MC3T3-E1 proliferation and differentiation on biphasic mixtures of Mg substituted β-tricalcium phosphate and amorphous calcium phosphate

Abstract

A low temperature aqueous approach was used to synthesize nanocrystalline, high surface area Mg2+ substituted β-tricalcium phosphate (β-TCMP) to assess its potential use as a synthetic bone graft substitute. X-ray diffraction indicated that β-TCMP was the predominant crystalline phase formed. However, thermal analysis revealed the presence of a secondary amorphous phase which increased with increasing Mg2+ concentration.

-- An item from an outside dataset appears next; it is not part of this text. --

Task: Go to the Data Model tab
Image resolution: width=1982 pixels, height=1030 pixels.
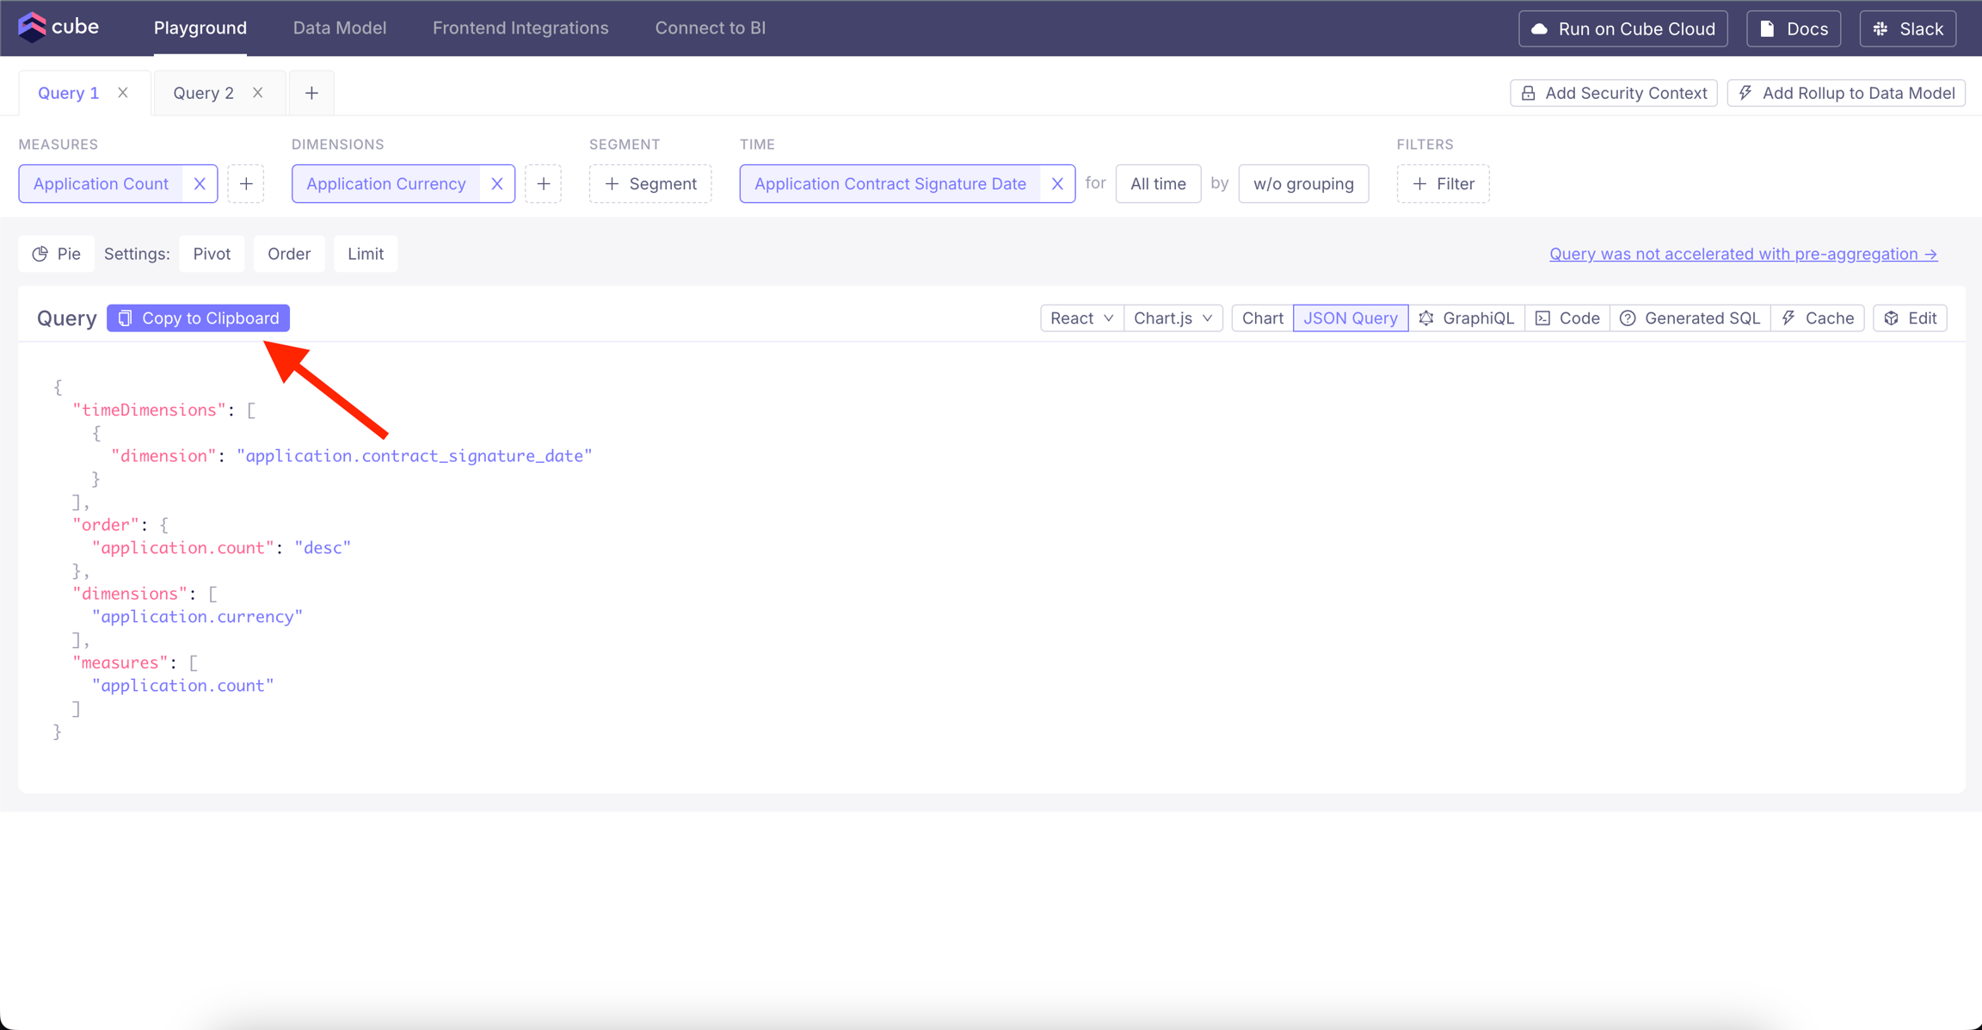Action: (x=339, y=28)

Further analysis by Rietveld refinement indicated that the level of ionic substitution of Ca2+ by Mg2+ was significantly lower than the amount of Mg2+ measured using elemental analysis, confirming the formation of a Mg2+ rich secondary amorphous phase. MC3T3-E1 proliferation on substrates prepared using β-TCMP was assessed using the MTT assay. In comparison to commercially available β-TCP, increased proliferation was observed on samples prepared with 50% Mg, despite elevated Mg2+ and PO43− concentrations in culture media. Alkaline phosphatase (ALP) activity and qRT-PCR were used to study the effect of varying Mg2+ substitution on osteogenic differentiation. Cells cultured on β-TCMP substrates prepared with increased Mg2+ concentrations expressed significantly increased levels of ALP activity and osteogenic genes such as, osteocalcin, collagen-1, and Runx2, in comparison to those cultured on commercially available β-TCP.